Text:
==========
Emotional health and status, according to the study recently concluded under the supervision of Dr. James Coyne, held no bearing on the chances of survival. According to the data gathered over a period of several years, which include detailed analysis of two different studies on cancer, there was no correlation between feelings and cancer. The study went to great pains to eliminate other possible factors affecting the survival of a cancer patient, including gender, psychological factors, the location of the tumor, and the stage of the disease. The results universally showed that positivity had no effect whatsoever on the chances of survival, but the researchers do concede that psychological and emotional support does still provide help for cancer patients. It just doesn’t really do anything to extend one’s life or help treatment methods in making the cancer recede.
The study covered several types of cancer, with the test subjects being in different stages of the disease. The researchers also took consideration of a pool of patients in different methods of cancer treatment, to obtain the best possible data and results for the study. Of the 1,093 patients who were included in the study, over 646 of them had died during the timespan of the study. The researchers took careful note of everything they could, including outlook, attitude, psychological state, and emotional health. Their data effectively discards the long-held notion that positive thinking and emotions can help prolong a person’s life, which has been among the most prevalent pieces of advice that doctors provide their patients.
==========
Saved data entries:
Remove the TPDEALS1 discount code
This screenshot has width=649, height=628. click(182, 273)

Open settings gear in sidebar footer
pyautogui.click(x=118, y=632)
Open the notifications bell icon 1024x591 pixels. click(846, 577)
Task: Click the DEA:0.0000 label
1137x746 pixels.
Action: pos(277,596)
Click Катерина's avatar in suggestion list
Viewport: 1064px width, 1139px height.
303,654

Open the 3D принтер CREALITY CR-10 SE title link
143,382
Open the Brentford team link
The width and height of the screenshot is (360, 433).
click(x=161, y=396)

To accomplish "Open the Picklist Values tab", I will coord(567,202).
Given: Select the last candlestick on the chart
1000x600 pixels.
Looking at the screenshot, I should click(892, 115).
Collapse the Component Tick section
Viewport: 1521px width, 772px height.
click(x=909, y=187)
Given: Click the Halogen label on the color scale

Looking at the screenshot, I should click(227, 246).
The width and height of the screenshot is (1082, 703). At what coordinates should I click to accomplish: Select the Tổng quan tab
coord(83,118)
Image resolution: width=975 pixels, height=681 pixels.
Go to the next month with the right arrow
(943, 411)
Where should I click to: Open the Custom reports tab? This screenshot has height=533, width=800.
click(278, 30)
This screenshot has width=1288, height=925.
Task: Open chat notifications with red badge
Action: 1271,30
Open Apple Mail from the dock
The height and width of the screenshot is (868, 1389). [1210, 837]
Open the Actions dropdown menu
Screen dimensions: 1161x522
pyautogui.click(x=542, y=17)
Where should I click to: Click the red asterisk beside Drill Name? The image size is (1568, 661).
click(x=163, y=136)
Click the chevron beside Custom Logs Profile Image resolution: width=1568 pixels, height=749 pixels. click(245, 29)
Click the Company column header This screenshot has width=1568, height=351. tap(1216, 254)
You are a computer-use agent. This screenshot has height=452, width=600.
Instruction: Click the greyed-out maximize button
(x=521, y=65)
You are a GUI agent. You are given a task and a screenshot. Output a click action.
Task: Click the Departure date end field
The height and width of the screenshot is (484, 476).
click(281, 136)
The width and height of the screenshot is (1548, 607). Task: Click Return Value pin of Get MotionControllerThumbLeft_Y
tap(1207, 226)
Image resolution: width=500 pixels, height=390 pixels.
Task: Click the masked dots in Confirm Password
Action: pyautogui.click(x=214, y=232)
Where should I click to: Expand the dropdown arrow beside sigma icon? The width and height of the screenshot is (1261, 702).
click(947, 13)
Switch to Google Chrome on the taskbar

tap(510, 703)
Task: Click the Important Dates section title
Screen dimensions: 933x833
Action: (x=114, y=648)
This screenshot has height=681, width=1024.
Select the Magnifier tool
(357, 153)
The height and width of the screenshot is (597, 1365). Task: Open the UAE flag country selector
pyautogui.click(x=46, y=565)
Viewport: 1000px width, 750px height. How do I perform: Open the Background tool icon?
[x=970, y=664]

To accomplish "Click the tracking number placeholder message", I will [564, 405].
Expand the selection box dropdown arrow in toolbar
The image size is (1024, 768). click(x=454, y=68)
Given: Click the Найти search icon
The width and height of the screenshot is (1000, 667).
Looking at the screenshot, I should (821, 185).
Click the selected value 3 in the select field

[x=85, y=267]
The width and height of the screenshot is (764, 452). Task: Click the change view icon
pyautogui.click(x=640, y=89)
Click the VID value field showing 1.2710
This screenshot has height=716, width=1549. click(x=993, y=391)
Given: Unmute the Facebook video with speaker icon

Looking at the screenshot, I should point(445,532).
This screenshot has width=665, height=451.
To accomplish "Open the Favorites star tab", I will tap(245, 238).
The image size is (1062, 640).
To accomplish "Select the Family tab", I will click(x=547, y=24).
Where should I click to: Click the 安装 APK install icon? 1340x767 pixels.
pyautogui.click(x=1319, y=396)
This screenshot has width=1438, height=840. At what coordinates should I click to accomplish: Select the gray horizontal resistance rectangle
==========
Exercise set:
(A) Edit the article on the cancer study between "The study covered" and "provide their patients.", inclusive, replacing "researchers" with "scientists".
(B) Resume the article on the cancer study from where it stops.
The lines have nothing to do with this exercise.

Written answers:
(A)
The study covered several types of cancer, with the test subjects being in different stages of the disease. The scientists also took consideration of a pool of patients in different methods of cancer treatment, to obtain the best possible data and results for the study. Of the 1,093 patients who were included in the study, over 646 of them had died during the timespan of the study. The scientists took careful note of everything they could, including outlook, attitude, psychological state, and emotional health. Their data effectively discards the long-held notion that positive thinking and emotions can help prolong a person’s life, which has been among the most prevalent pieces of advice that doctors provide their patients.

(B)
The research team also determined that those with more “realistic” expectations, or were outright pessimistic about their chances, did not have a higher mortality rate than their happier counterparts. This, too, contradicts previously held notions that negative thinking can aid in the spread of a tumor. The only real discrepancy the study could note was that pessimistic patients tended to be less eager to work their way through the difficult methods of fighting cancer, which did have an effect on their chances. However, removing negative perceptions and emotions altogether did not have any feasible effect on its own.
The researchers aren’t saying that people should forbid cancer patients from engaging or joining in support groups or psychiatric counseling sessions. There are still benefits to allowing a patient to go to those groups if they want to. The effects, however, are likely going to be purely psychological.